Por Bruno José Yashinishi

Distopia é uma palavra originada do grego e significa “lugar anormal” ou “lugar ruim”. Na Literatura, o termo é empregado se referir a obras ficcionais geralmente futuristas e contextos apocalípticos, onde a sociedade é regida por governos autoritários, há o cerceamento das liberdades individuais e a tirania das novas tecnologias sobre a vida humana.
Obras como “Admirável Mundo Novo” (1932) de Aldous Huxley; “1984” (1949) de George Orwell; “Fahrenheit 451” (1953) de Ray Bradbury; ou “Laranja Mecânica” (1962) de Anthony Burgess são alguns dos exemplos mais célebres de distopias no campo literário. O cinema também é repleto de tramas distópicas muito conhecidas, como “2001: uma odisseia no espaço” (1968), de Stanley Kubrick; “O planeta dos macacos” (1968), de Franklin Schaffner; “Mad Max” (1980), de George Miller, entre outros.
Mais recentemente, com a proliferação dos streamings, as distopias são largamente exploradas por séries como “Black Mirror” (2011-2019) criada por Charlie Brooker; “The Handmaid’s Tale” (2017-2021) criada por Bruce Miller e adaptada do também distópico romance “O conto da Aia” (1985), de Margareth Atwood, ou ainda “Expresso do amanhã” (2020 -2022) criada por Josh Friedman e Graeme Manson.
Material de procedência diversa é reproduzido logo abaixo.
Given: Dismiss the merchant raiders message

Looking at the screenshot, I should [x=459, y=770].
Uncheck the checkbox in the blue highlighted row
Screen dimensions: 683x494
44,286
Embora sejam bem diferentes entre si, esses exemplos têm em comum sociedades futuras nada esperançosas, com forte opressão política em alguns casos e de uma permanente sensação de medo e insegurança frente a situações aparentemente absurdas, mas que geram desconforto pelo efeito de verossimilhança com acontecimentos atuais do cotidiano.
Na verdade é justamente esse desconforto que caracteriza o âmago de uma distopia. A intenção de uma obra distópica não é simplesmente aterrorizar seus leitores e espectadores, mas antes despertar um efeito reflexivo e de catarse. O termo grego kathársis, traduzido como catarse, significa purificação ou purgação.
Ao discorrer sobre as tragédias gregas, o filósofo Aristóteles apontava que, além de suscitarem reflexões sobre o caráter e destino humano, as obras trágicas também seriam capazes de promover a purificação das paixões, estimulando a catarse. O efeito da tragédia consiste em amenizar emoções extremas, como o temor ou a compaixão, pelo equilíbrio entre a identificação do espectador com a condição da personagem representada ou ainda pelo distanciamento em relação ao drama enfrentado por ela na representação trágica. Nesse sentido, o espectador não seria vítima da tragédia, mas sim contemplaria a imagem de uma, o que possibilitaria o aprendizado sobre a condição e destino dos seres humanos.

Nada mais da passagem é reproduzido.